会社法(組織再編・合併)に関する問題です。組織変更や組織再編の問題は、最近は毎年1題必ず出題されますが、会社法随一の難関分野です。

選択肢5. エオ

(ア)株式会社と持分会社は、いずれも、吸収分割消滅会社となることも、吸収合併存続会社になることもできます。吸収合併に関しては、合併の当時会社の種類について制限を設ける規定はありません。従って、本肢は誤りです。

(イ)株式会社が吸収合併をする場合、吸収合併消滅会社は、当該吸収合併消滅株式会社の債権者に対して、債権者が吸収合併に意義があれば、1カ月を下回らない一定の期間内に異議を述べることができる旨等の一定の事項を官報に公告し、かつ、知れている債権者に、格別にこれを催告しなければなりません。(会社法789条第2項・債権者保護手続)しかし、この場合において、吸収合併消滅会社が、官報のほか、定款の公告方法に従い、時事に関する事項を掲載する日刊新聞誌に掲載する方法又は電子公告によりするときは、知れている債権者に対する格別の催告は、することを要しません(会社法789第3項、会社法939条第1項、同項2号3号)。従って、債権者保護手続きにおいて、催告に代わる公告をすることができるのは、定款で公告方法を、時事に関する事項を掲載する日刊新聞誌に掲載する方法又は電子公告としている株式会社であり、設問の株式会社はそうはなっていないため、本肢は誤りです。

(ウ)吸収合併存続会社は、吸収合併消滅会社の株主に対して、合併対価として、自社の株式のほかに、金銭等を交付することができます(会社法749条第1項第2号)。金銭等には、吸収合併存続会社の子会社の株式も含めれるため、設問は誤りです。

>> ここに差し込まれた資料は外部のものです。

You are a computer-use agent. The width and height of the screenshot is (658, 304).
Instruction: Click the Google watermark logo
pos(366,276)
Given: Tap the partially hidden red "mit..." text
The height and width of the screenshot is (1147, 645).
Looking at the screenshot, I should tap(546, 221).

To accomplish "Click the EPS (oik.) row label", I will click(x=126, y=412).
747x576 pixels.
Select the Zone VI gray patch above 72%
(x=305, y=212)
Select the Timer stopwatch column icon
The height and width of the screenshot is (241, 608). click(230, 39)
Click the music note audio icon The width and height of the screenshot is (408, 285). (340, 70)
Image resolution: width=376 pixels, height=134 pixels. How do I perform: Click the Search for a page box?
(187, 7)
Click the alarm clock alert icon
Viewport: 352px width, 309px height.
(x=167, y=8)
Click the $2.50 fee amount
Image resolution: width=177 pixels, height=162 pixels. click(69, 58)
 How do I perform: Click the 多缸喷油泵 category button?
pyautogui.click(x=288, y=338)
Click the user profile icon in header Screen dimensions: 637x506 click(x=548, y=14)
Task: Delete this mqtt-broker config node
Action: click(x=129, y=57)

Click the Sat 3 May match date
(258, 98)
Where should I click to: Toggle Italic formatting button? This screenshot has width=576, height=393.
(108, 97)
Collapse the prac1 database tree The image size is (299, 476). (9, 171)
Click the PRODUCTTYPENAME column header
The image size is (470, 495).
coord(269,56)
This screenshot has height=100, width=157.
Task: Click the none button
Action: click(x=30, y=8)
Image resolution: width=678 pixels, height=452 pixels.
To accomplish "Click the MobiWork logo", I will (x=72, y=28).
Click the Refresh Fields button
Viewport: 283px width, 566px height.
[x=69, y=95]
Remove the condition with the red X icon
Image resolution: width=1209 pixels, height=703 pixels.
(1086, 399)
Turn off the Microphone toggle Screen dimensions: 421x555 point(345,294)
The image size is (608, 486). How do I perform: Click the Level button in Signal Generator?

(エ)新設合併の場合は、新設合併設立会社が、その本店所在地において、設立の登記をしたときに、その効力を生じます。従って、本肢は正しいです。

(オ)吸収合併無効の訴えの提訴期間は、合併の効力発生日から6か月以内です(会社法828条1項7号参照)。また、大審院昭和7年5月20日判決では、吸収合併の効力が生じた後に、吸収合併存続会社の株主となった者も、吸収合併無効の訴えの提訴権者に含まれると判断しています。よって、本肢は正しいです。

まとめ

この問題でいえば、(エ)が、野球に例えると、ど真ん中の緩いストレートで、必ず、ヒット(正しく判断すること)にしないといけません。これが〇であると判断できれば、(イ)(エ)か(エ)(オ)に絞れます。(イ)は典型的なひっかけですが、(オ)をなんとか〇と判定できれば、正解が出ます。